After negative press surrounding Facebook’s data practices broke, its stock price has taken big hits. Since the news of the Cambridge Analytica scandal broke 10 days ago, Facebook’s market value has lost about $90 billion.
Facebook isn’t the only company that has seen big losses from privacy breaches. Equifax’s recent data breach cost the company at least $4 billion. Recovering from a privacy breach requires improving data practices and storage systems, as well as restoring the confidence of customers. According to a study by the Ponemon Institute, the average data breach costs over $7 million. The Facebook scandal has really brought data security and privacy to the top of consumers’ minds, simply because of the enormous scale and notability of the platform.
Corporate Data Breaches Are Not Uncommon
According to the Identity Theft Resource Center, “the number of U.S. data breaches tracked in 2017 hit a new all-time high of 1,579, up 44.7 percent over last year’s record totals of 1,091 breaches.” The fact that breaches are up is concerning as more and more consumer activity moves to the internet. Unfortunately much of the e-commerce industry is based on users blindly trusting the websites they shop on. And as more companies develop online platforms, more information will be open to hacks and other data breaches.
“The business sector was hit the hardest by hacking, with nearly 40 percent of the breached entities identifying this type of attack as the cause for the breach.” Source: ID Theft Center
Businesses at risk for hacking are not only putting themselves at risk, but also the consumers sharing their financial information. The financial impact of these breaches then falls on the company and the users who may have money stolen from them, or their credit scores impacted by identity theft.

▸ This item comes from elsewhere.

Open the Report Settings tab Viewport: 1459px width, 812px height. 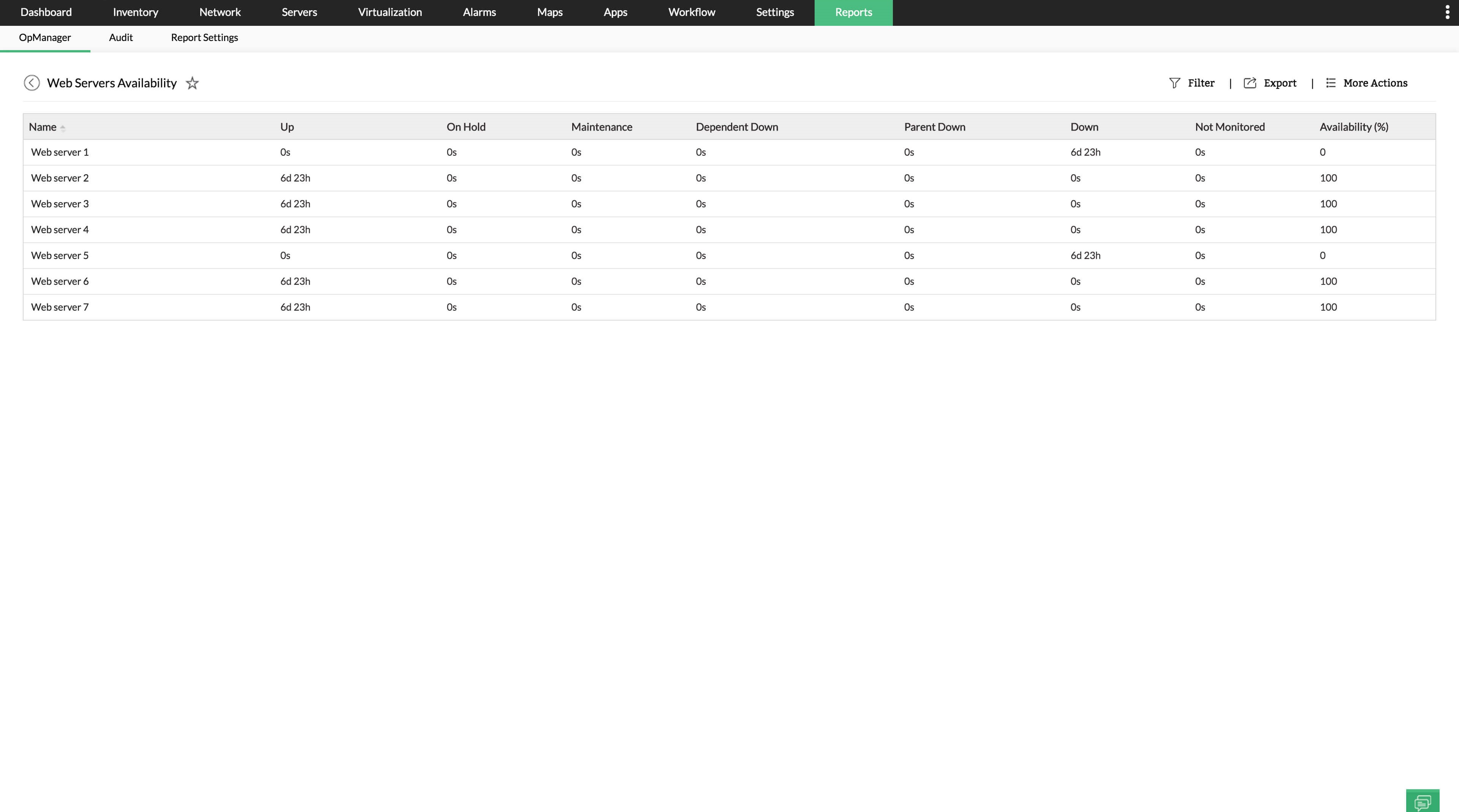(x=204, y=37)
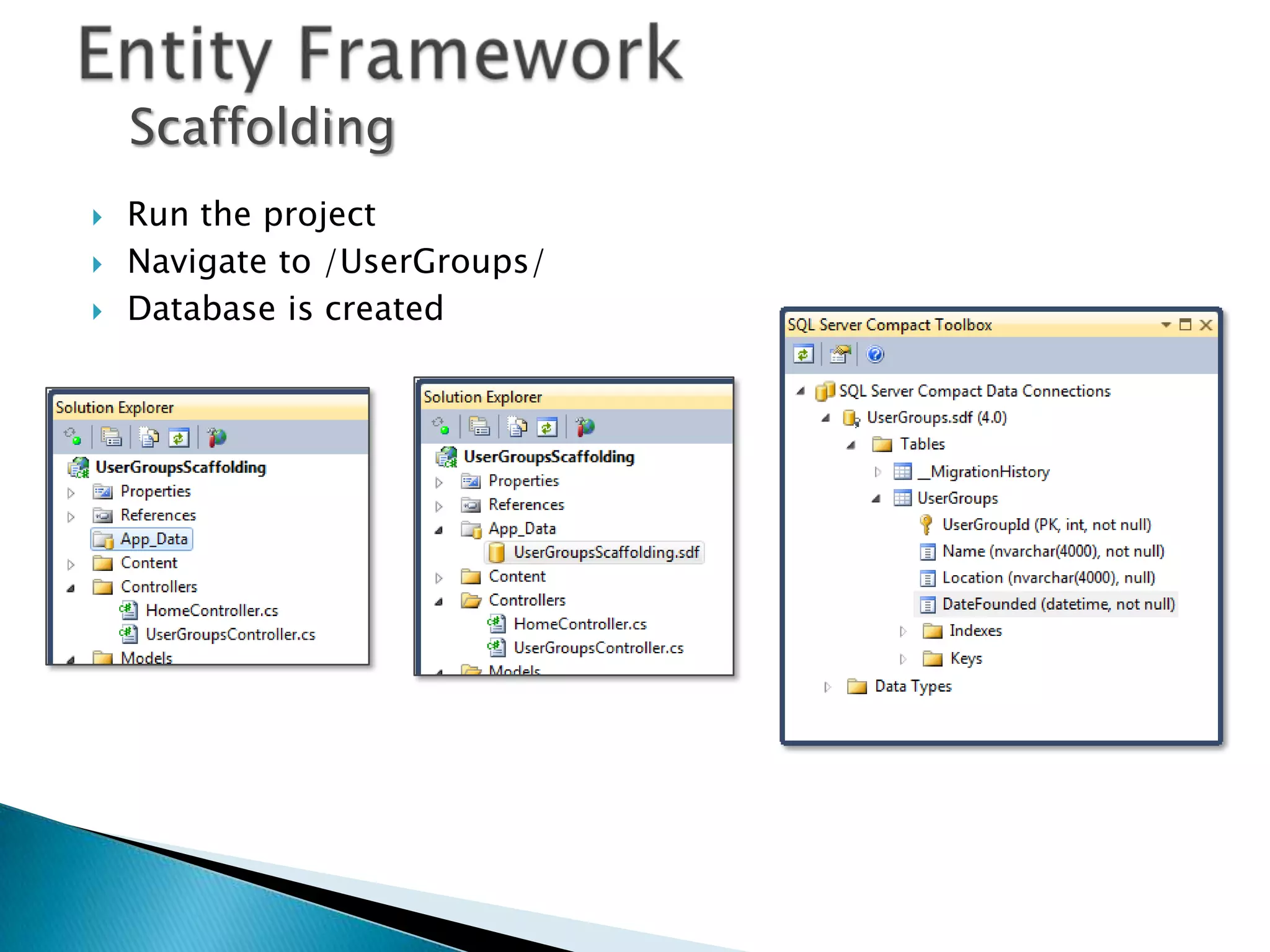Open the toolbox window options dropdown arrow
Screen dimensions: 1270x952
(1165, 325)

How to Protect Your Data Online
- Change Your Settings – The default settings for many websites, including social media and e-commerce sites, often is the least protective of your privacy. Make sure you enable any settings that limit your data’s exposure.
- Use Privacy Based Extensions – There are tons of browser extensions out there for privacy purposes. Use extensions like Privacy Badger, Ghostery and Search Encrypt, that can help you avoid unsafe websites, that may track your behavior or information.
- Use Alternative Internet Tools – Rather than using tools based on their popularity, find more private alternatives for email, file storage, etc.
- Be Proactive About Privacy – Blindly accepting a site’s terms or policies is an easy way to fall victim to hacks or breaches that may leak information that you didn’t even know you were sharing.
- Use Strong Passwords – Longer, more complex passwords will avoid hackers or even people you know getting access to your information by cracking your password. Password managers make this simple, as most can generate secure passwords for you, and you won’t have to remember them.
- Only Share Necessary Information – If a website doesn’t require that you create an account and share your name, address, email address and other information, there is no reason to do so. The more information you share, the more information is available for the website to lose control of.